大学では社会福祉士を目指していました。目指すきっかけは高校生だった時に母がガンで亡くなったことでした。母は緩和ケア病棟に入院していましたが、そこで私は病院のソーシャルワーカーの人とお話する機会があって、こういう職業があるんだと知りました。母は結局病院で亡くなりましたが、それまでは「家に帰りたい」「家族と過ごしたい」と話していました。それが心に残っていて、将来は母のような人達の支えになりたいと思うようになり、社会福祉学科のある大学に入りました。最初に就職したのは大学病院で、ガン末期や重症の患者さんたちが退院・転院できるような手配などをしていました。その中で、患者さんが退院後はどうやって過ごされたのかとか、納得して最期を迎えられたのかとか気になっていたんです。それなら訪問診療をやろうと思い、ここへ転職しました。

訪問が課題解決の向上に繋がる

相談員という仕事は基本的に患者さんやその家族とお話をして課題や優先度を分析し、医療スタッフや介護支援担当のケアマネジャーともやり取りをして、患者さんが自宅で安心して療養生活ができるように橋渡しをしていく仕事です。必要な申請書類を取得したり、先生が診察にスムーズに入れるように整えたりすることも大事です。担当する患者さんの数は大体50~100弱です。緊急の対応が必要な方に比重を置きつつ、ほかの患者さんの経過も併せて追っていく感じです。

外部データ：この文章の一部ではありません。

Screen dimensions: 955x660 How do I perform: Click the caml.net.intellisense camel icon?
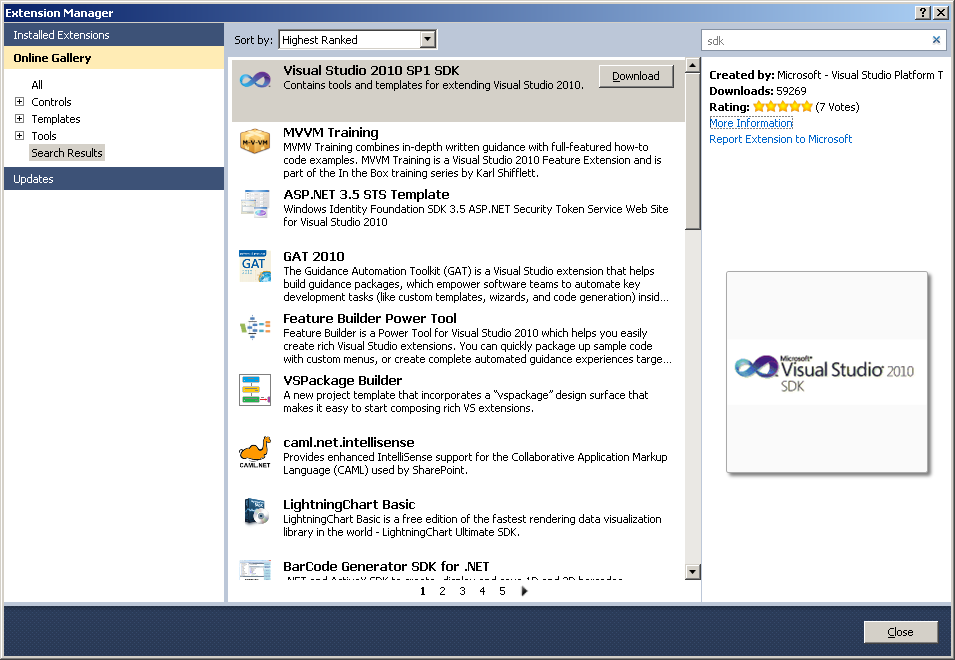click(x=255, y=452)
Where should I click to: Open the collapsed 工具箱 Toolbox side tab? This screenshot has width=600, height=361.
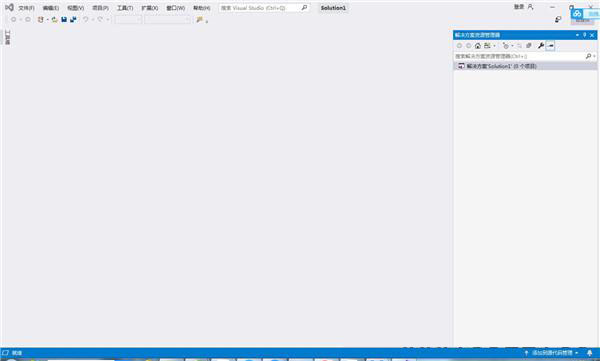pos(7,38)
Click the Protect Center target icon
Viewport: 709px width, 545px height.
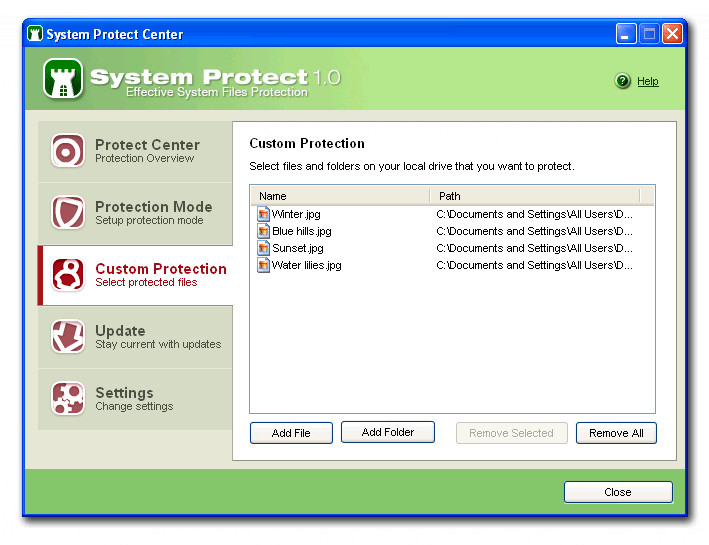[x=67, y=151]
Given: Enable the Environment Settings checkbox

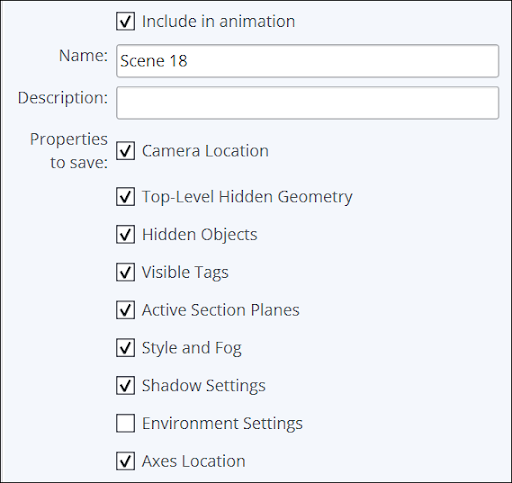Looking at the screenshot, I should pyautogui.click(x=125, y=423).
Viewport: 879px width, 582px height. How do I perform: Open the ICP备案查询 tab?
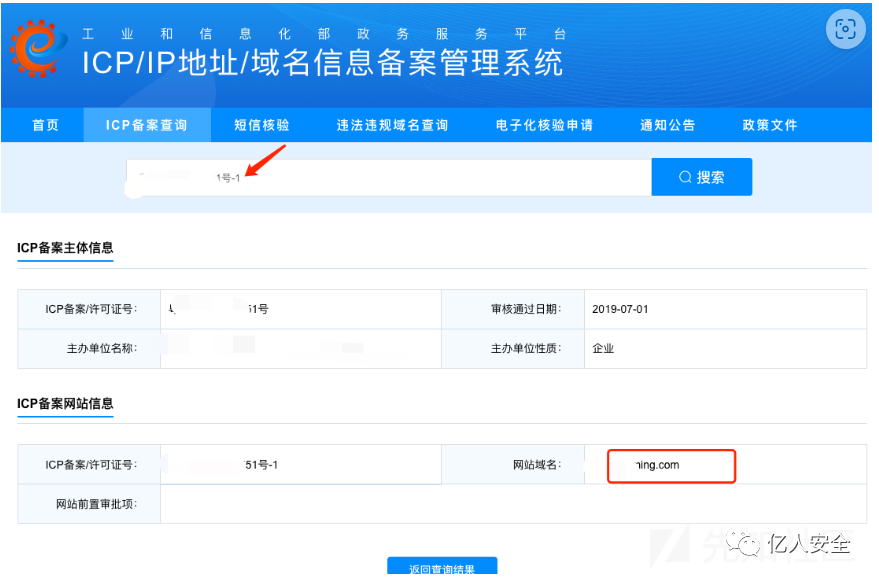pos(147,124)
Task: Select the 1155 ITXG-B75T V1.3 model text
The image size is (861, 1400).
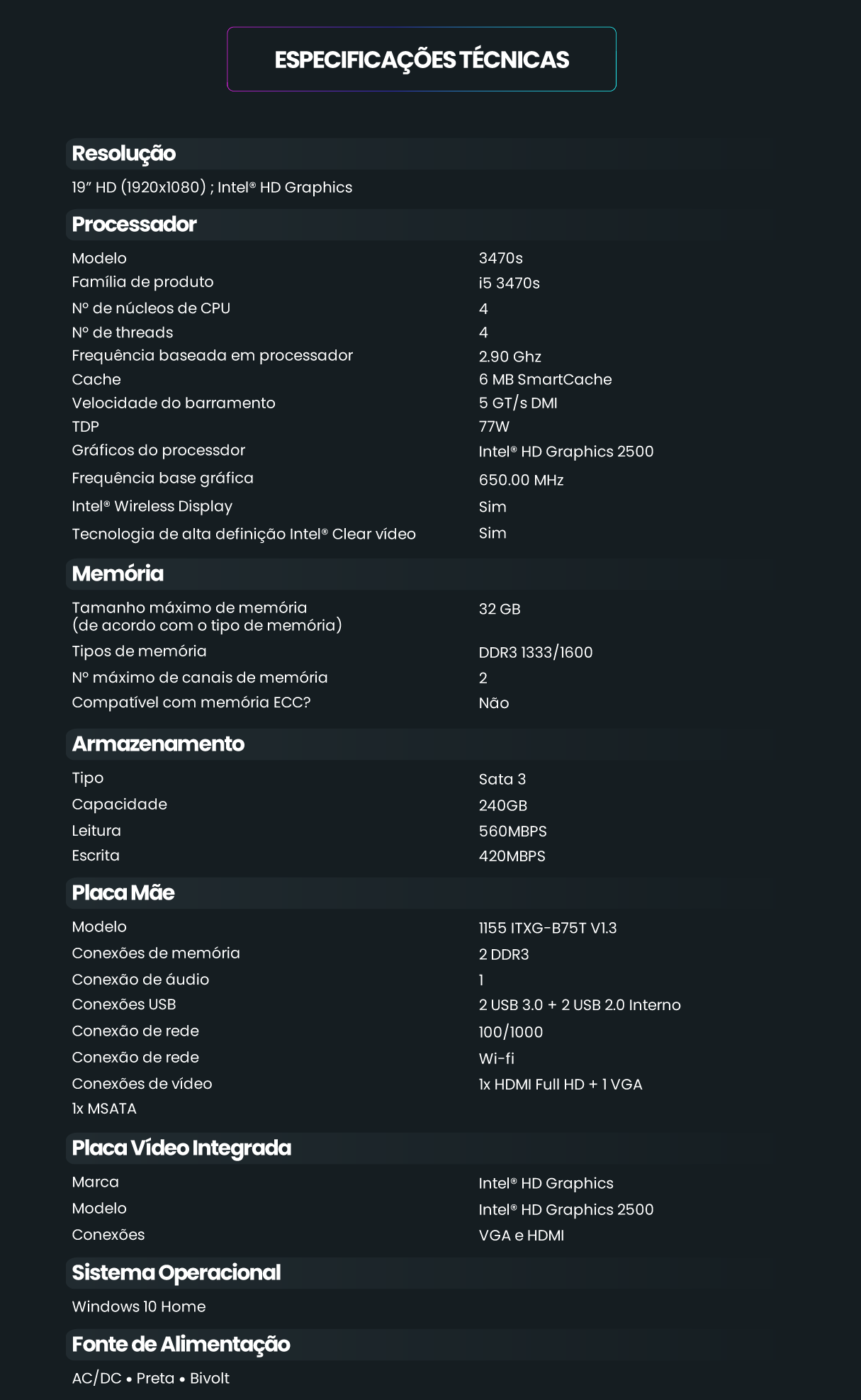Action: pos(548,928)
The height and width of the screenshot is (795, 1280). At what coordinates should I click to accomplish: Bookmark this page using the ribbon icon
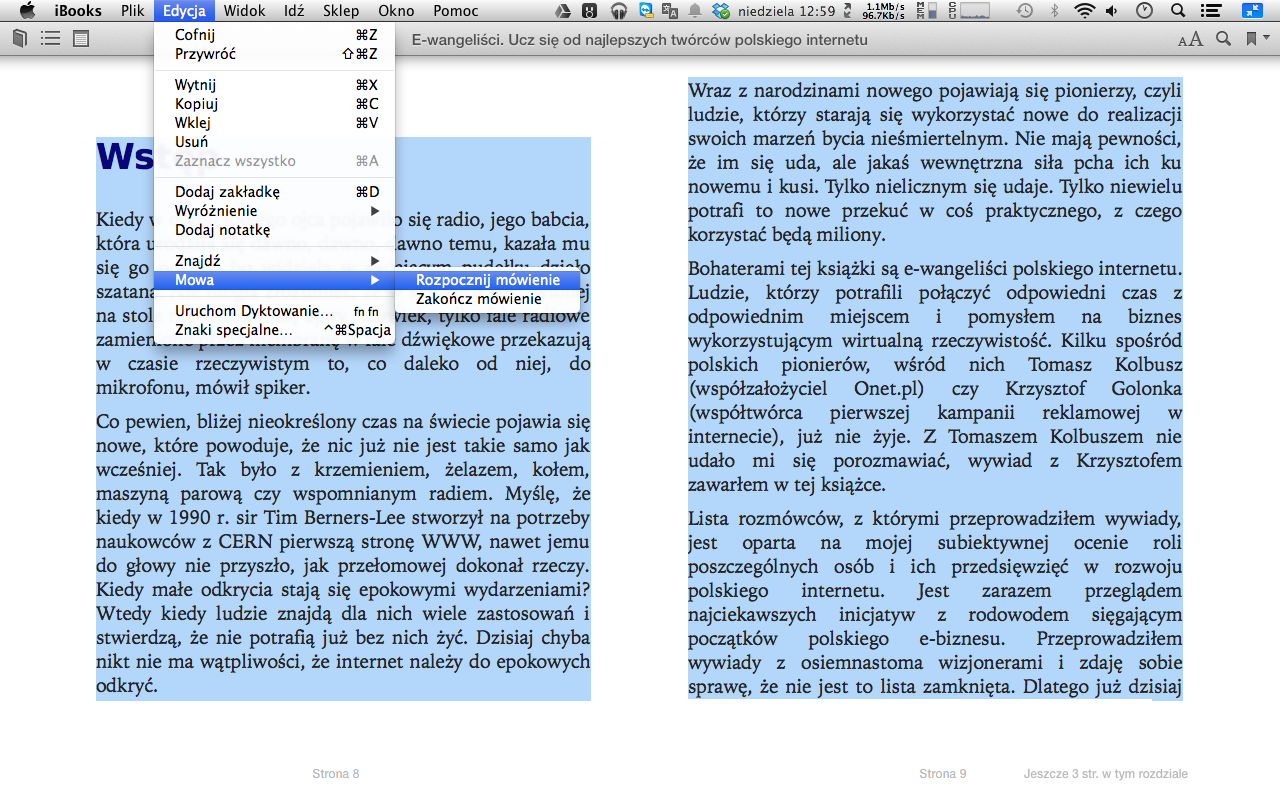click(1250, 39)
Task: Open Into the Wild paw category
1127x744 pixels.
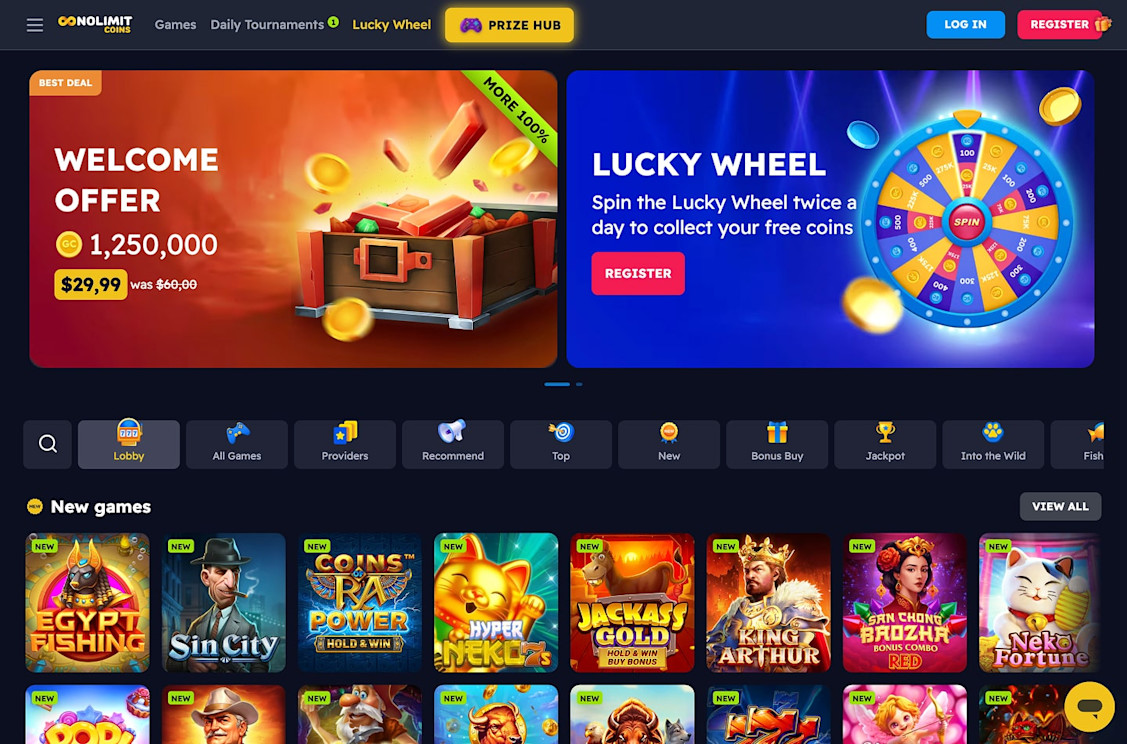Action: point(993,444)
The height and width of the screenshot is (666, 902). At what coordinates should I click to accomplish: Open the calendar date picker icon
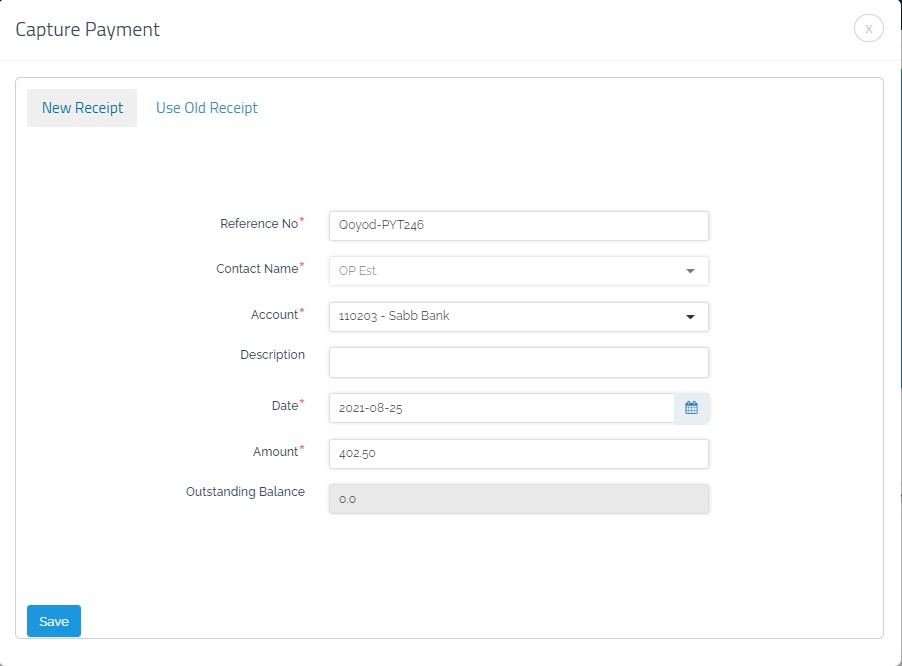pos(691,408)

大学病院に勤務していた時は院内の相談室で話を聞いて完結することが多かったのですが、今の仕事は患者さんの自宅に訪ねて実際の生活状況が見えるので、百聞は一見にしかずというか、それが問題点や課題の解決の向上に繋がっていると実感しています。それは患者さんのより良い療養にも繋がるのでやりがいも感じます。

患者さんを通じて知った母の気持ち

相談員になって良かったと思える事は、患者さんに最期まで寄り添うことができるところです。ある患者さんは「自分は親の死に目に会えなかった不幸者だから、子供たちに自分の最期を見せてあげたいし、孫も怖いと思うが見せる事で人の死はこういうものなんだって知って欲しい」と語っていました。その患者さんは子供やお孫さんと一緒に過ごしながら笑顔で穏やかに最期を迎えられたそうで、ご本人の思いが叶ったなと思いました。今なら、亡くなった母はなんで家族と一緒に過ごしたい、家で最期を迎えたいと言っていたのか、患者さんを通じて分かる気がします。その気持ちを実現したり、寄り添える相談員という仕事はいいなと思って続けています。これからも「家に帰りたい」と思う患者さんをスムーズに受け入れられるような体制を整えつつ、思いを叶えられるような存在であり続けたいですね。